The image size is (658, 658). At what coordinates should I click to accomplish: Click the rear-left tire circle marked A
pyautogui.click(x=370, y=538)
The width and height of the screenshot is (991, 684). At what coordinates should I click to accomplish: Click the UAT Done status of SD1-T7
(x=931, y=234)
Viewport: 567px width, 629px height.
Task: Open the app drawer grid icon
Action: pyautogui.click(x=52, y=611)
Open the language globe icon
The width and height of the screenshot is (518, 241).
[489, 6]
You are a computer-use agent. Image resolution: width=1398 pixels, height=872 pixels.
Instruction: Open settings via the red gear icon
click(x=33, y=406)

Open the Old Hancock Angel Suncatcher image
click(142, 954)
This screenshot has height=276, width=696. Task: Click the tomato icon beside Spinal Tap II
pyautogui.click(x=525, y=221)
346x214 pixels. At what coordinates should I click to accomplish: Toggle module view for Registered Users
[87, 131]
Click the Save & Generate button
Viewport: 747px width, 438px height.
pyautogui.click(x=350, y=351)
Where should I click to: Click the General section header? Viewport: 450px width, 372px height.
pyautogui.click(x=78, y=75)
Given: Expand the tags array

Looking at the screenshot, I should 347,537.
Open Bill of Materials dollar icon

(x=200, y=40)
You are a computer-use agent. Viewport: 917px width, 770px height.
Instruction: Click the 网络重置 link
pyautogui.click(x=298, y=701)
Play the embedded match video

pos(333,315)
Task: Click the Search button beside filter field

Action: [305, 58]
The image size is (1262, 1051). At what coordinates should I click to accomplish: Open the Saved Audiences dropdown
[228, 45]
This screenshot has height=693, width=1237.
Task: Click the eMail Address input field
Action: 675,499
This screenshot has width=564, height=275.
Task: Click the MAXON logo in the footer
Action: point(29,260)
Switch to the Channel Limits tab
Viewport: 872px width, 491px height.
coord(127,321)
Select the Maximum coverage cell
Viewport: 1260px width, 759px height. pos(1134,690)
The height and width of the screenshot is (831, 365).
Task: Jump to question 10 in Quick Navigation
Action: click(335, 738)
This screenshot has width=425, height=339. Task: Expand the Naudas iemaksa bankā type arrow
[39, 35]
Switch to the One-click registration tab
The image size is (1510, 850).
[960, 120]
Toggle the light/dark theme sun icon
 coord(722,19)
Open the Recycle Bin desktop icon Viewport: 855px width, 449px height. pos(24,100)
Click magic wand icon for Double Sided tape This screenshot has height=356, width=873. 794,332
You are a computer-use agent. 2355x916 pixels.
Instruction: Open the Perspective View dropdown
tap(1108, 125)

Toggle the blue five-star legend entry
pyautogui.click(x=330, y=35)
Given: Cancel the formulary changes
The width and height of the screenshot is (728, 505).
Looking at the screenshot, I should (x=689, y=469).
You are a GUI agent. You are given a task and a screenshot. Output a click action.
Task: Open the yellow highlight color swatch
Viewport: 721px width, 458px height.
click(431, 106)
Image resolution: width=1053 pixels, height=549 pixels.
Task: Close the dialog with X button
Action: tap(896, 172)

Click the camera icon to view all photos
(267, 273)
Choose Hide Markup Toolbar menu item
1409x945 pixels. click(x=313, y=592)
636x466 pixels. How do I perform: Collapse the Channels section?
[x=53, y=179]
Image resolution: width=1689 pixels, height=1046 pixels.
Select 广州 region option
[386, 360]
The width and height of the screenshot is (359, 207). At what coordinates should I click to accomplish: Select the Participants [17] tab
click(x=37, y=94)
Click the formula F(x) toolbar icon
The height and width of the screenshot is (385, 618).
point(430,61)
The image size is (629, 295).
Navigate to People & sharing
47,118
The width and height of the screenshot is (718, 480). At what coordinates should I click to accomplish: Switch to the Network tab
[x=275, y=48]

○ ○ ○ ○ ○

TASK GOAL — Please write out, word for word, the part of the listing that opens with the line containing "The width and height of the screenshot is (359, 207)." and runs through the end of the listing.

RESULT OF THE TASK —
The width and height of the screenshot is (359, 207). At what coordinates should I click to accomplish: Select the Participants [17] tab
click(x=37, y=94)
Click the formula F(x) toolbar icon
The height and width of the screenshot is (385, 618).
point(430,61)
The image size is (629, 295).
Navigate to People & sharing
47,118
The width and height of the screenshot is (718, 480). At what coordinates should I click to accomplish: Switch to the Network tab
[x=275, y=48]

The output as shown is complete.